* _TRY IT_:
Every record needs to be set down again without a single difference.

* _Dataset items_:
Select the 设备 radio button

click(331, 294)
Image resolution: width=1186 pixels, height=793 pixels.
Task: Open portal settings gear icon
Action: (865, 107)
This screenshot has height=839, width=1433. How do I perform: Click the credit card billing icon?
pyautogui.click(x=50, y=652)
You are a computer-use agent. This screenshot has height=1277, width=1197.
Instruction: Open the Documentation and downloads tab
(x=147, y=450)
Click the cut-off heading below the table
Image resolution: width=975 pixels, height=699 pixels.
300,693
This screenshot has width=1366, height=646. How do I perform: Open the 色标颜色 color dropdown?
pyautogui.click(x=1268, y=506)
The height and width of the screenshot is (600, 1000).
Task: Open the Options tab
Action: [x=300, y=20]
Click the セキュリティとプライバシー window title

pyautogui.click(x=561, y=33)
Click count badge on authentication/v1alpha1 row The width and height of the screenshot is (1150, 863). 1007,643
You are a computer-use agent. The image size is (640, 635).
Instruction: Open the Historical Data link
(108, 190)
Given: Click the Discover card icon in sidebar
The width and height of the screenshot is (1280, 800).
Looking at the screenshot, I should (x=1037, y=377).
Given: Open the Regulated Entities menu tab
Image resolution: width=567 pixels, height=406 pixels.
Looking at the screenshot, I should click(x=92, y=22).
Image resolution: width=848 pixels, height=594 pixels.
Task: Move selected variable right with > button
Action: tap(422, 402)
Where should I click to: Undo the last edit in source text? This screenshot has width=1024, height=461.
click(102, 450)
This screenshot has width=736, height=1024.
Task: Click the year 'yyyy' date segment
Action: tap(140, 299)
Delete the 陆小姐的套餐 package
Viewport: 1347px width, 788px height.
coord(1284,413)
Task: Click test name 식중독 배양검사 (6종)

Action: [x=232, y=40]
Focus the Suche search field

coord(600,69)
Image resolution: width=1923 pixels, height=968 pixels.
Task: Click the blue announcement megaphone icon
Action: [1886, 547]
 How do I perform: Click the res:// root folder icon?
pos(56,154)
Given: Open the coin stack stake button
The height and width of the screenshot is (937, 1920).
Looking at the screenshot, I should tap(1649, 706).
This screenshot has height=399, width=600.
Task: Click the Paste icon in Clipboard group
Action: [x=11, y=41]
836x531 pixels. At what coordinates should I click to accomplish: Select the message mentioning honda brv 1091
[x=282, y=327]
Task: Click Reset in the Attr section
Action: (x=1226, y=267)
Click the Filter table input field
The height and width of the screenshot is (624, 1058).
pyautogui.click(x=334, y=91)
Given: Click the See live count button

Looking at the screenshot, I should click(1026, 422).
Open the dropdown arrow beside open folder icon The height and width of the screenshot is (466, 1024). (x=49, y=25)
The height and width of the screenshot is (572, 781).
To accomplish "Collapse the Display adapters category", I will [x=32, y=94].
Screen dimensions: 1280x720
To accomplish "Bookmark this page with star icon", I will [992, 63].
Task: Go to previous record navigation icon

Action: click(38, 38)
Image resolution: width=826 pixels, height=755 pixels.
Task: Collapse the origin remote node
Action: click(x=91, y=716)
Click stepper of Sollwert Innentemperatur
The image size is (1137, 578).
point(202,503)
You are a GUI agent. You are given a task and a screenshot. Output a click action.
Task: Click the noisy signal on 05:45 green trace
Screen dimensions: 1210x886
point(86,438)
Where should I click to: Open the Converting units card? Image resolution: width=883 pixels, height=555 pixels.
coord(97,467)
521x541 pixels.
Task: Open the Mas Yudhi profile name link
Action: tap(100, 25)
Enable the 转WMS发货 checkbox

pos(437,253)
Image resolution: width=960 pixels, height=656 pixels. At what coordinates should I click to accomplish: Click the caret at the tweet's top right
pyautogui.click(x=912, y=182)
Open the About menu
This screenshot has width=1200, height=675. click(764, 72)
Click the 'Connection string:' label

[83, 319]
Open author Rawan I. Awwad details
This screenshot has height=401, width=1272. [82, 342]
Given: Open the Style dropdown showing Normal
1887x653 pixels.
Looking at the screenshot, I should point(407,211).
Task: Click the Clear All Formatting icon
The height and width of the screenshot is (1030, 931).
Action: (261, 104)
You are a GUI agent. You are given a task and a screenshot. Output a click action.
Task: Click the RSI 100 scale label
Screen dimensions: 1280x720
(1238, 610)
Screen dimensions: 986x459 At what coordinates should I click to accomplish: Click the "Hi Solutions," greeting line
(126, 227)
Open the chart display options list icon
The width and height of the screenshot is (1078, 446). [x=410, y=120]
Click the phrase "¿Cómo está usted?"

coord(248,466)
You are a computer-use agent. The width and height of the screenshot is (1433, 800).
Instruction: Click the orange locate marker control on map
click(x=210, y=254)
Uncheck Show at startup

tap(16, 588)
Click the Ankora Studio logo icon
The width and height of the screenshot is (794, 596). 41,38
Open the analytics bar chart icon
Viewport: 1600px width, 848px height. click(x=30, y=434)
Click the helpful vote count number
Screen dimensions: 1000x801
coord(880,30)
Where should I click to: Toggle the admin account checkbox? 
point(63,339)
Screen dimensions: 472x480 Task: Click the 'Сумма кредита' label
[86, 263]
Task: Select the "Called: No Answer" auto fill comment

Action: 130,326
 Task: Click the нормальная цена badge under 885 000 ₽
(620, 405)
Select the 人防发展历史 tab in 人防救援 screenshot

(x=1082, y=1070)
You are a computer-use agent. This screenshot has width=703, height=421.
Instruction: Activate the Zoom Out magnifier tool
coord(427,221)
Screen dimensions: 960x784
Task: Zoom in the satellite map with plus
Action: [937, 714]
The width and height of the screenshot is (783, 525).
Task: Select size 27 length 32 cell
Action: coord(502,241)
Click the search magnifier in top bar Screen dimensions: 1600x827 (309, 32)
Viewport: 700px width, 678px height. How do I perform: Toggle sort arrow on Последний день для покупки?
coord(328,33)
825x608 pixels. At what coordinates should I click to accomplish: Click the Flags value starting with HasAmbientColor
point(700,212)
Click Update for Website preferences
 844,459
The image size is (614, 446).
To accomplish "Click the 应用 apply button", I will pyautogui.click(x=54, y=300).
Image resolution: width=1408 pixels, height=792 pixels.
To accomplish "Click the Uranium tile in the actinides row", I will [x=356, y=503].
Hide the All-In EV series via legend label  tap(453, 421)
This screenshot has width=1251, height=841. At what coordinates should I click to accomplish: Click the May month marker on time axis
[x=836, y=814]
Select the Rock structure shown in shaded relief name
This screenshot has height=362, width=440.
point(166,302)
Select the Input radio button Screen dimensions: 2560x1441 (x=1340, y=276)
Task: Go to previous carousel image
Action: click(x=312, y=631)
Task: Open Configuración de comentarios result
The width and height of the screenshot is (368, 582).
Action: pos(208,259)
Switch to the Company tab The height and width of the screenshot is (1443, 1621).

* _RESPONSE FOR THIS EXERCISE_:
Select the 设备 radio button

click(331, 294)
Image resolution: width=1186 pixels, height=793 pixels.
Task: Open portal settings gear icon
Action: (865, 107)
This screenshot has height=839, width=1433. How do I perform: Click the credit card billing icon?
pyautogui.click(x=50, y=652)
You are a computer-use agent. This screenshot has height=1277, width=1197.
Instruction: Open the Documentation and downloads tab
(x=147, y=450)
Click the cut-off heading below the table
Image resolution: width=975 pixels, height=699 pixels.
300,693
This screenshot has width=1366, height=646. How do I perform: Open the 色标颜色 color dropdown?
pyautogui.click(x=1268, y=506)
The height and width of the screenshot is (600, 1000).
Task: Open the Options tab
Action: [x=300, y=20]
Click the セキュリティとプライバシー window title

pyautogui.click(x=561, y=33)
Click count badge on authentication/v1alpha1 row The width and height of the screenshot is (1150, 863). 1007,643
You are a computer-use agent. The image size is (640, 635).
Instruction: Open the Historical Data link
(108, 190)
Given: Click the Discover card icon in sidebar
The width and height of the screenshot is (1280, 800).
Looking at the screenshot, I should (x=1037, y=377).
Given: Open the Regulated Entities menu tab
Image resolution: width=567 pixels, height=406 pixels.
Looking at the screenshot, I should click(x=92, y=22).
Image resolution: width=848 pixels, height=594 pixels.
Task: Move selected variable right with > button
Action: tap(422, 402)
Where should I click to: Undo the last edit in source text? This screenshot has width=1024, height=461.
click(102, 450)
This screenshot has width=736, height=1024.
Task: Click the year 'yyyy' date segment
Action: tap(140, 299)
Delete the 陆小姐的套餐 package
Viewport: 1347px width, 788px height.
coord(1284,413)
Task: Click test name 식중독 배양검사 (6종)

Action: [x=232, y=40]
Focus the Suche search field

coord(600,69)
Image resolution: width=1923 pixels, height=968 pixels.
Task: Click the blue announcement megaphone icon
Action: [1886, 547]
 How do I perform: Click the res:// root folder icon?
pos(56,154)
Given: Open the coin stack stake button
The height and width of the screenshot is (937, 1920).
Looking at the screenshot, I should tap(1649, 706).
This screenshot has height=399, width=600.
Task: Click the Paste icon in Clipboard group
Action: [x=11, y=41]
836x531 pixels. At what coordinates should I click to accomplish: Select the message mentioning honda brv 1091
[x=282, y=327]
Task: Click Reset in the Attr section
Action: (x=1226, y=267)
Click the Filter table input field
The height and width of the screenshot is (624, 1058).
pyautogui.click(x=334, y=91)
Given: Click the See live count button

Looking at the screenshot, I should click(1026, 422).
Open the dropdown arrow beside open folder icon The height and width of the screenshot is (466, 1024). (x=49, y=25)
The height and width of the screenshot is (572, 781).
To accomplish "Collapse the Display adapters category", I will [x=32, y=94].
Screen dimensions: 1280x720
To accomplish "Bookmark this page with star icon", I will [992, 63].
Task: Go to previous record navigation icon

Action: click(38, 38)
Image resolution: width=826 pixels, height=755 pixels.
Task: Collapse the origin remote node
Action: click(x=91, y=716)
Click stepper of Sollwert Innentemperatur
The image size is (1137, 578).
point(202,503)
You are a GUI agent. You are given a task and a screenshot. Output a click action.
Task: Click the noisy signal on 05:45 green trace
Screen dimensions: 1210x886
point(86,438)
Where should I click to: Open the Converting units card? Image resolution: width=883 pixels, height=555 pixels.
coord(97,467)
521x541 pixels.
Task: Open the Mas Yudhi profile name link
Action: tap(100, 25)
Enable the 转WMS发货 checkbox

pos(437,253)
Image resolution: width=960 pixels, height=656 pixels. At what coordinates should I click to accomplish: Click the caret at the tweet's top right
pyautogui.click(x=912, y=182)
Open the About menu
This screenshot has width=1200, height=675. click(764, 72)
Click the 'Connection string:' label

[83, 319]
Open author Rawan I. Awwad details
This screenshot has height=401, width=1272. [82, 342]
Given: Open the Style dropdown showing Normal
1887x653 pixels.
Looking at the screenshot, I should point(407,211).
Task: Click the Clear All Formatting icon
The height and width of the screenshot is (1030, 931).
Action: (261, 104)
You are a GUI agent. You are given a task and a screenshot. Output a click action.
Task: Click the RSI 100 scale label
Screen dimensions: 1280x720
(1238, 610)
Screen dimensions: 986x459 At what coordinates should I click to accomplish: Click the "Hi Solutions," greeting line
(126, 227)
Open the chart display options list icon
The width and height of the screenshot is (1078, 446). [x=410, y=120]
Click the phrase "¿Cómo está usted?"

coord(248,466)
You are a computer-use agent. The width and height of the screenshot is (1433, 800).
Instruction: Click the orange locate marker control on map
click(x=210, y=254)
Uncheck Show at startup

tap(16, 588)
Click the Ankora Studio logo icon
The width and height of the screenshot is (794, 596). 41,38
Open the analytics bar chart icon
Viewport: 1600px width, 848px height. click(x=30, y=434)
Click the helpful vote count number
Screen dimensions: 1000x801
coord(880,30)
Where should I click to: Toggle the admin account checkbox? 
point(63,339)
Screen dimensions: 472x480 Task: Click the 'Сумма кредита' label
[86, 263]
Task: Select the "Called: No Answer" auto fill comment

Action: 130,326
 Task: Click the нормальная цена badge under 885 000 ₽
(620, 405)
Select the 人防发展历史 tab in 人防救援 screenshot

(x=1082, y=1070)
You are a computer-use agent. This screenshot has width=703, height=421.
Instruction: Activate the Zoom Out magnifier tool
coord(427,221)
Screen dimensions: 960x784
Task: Zoom in the satellite map with plus
Action: [937, 714]
The width and height of the screenshot is (783, 525).
Task: Select size 27 length 32 cell
Action: coord(502,241)
Click the search magnifier in top bar Screen dimensions: 1600x827 (309, 32)
Viewport: 700px width, 678px height. How do I perform: Toggle sort arrow on Последний день для покупки?
coord(328,33)
825x608 pixels. At what coordinates should I click to accomplish: Click the Flags value starting with HasAmbientColor
point(700,212)
Click Update for Website preferences
 844,459
The image size is (614, 446).
To accomplish "Click the 应用 apply button", I will pyautogui.click(x=54, y=300).
Image resolution: width=1408 pixels, height=792 pixels.
To accomplish "Click the Uranium tile in the actinides row", I will [x=356, y=503].
Hide the All-In EV series via legend label  tap(453, 421)
This screenshot has width=1251, height=841. At what coordinates should I click to accomplish: Click the May month marker on time axis
[x=836, y=814]
Select the Rock structure shown in shaded relief name
This screenshot has height=362, width=440.
point(166,302)
Select the Input radio button Screen dimensions: 2560x1441 (x=1340, y=276)
Task: Go to previous carousel image
Action: click(x=312, y=631)
Task: Open Configuración de comentarios result
The width and height of the screenshot is (368, 582).
Action: pos(208,259)
Switch to the Company tab The height and width of the screenshot is (1443, 1621).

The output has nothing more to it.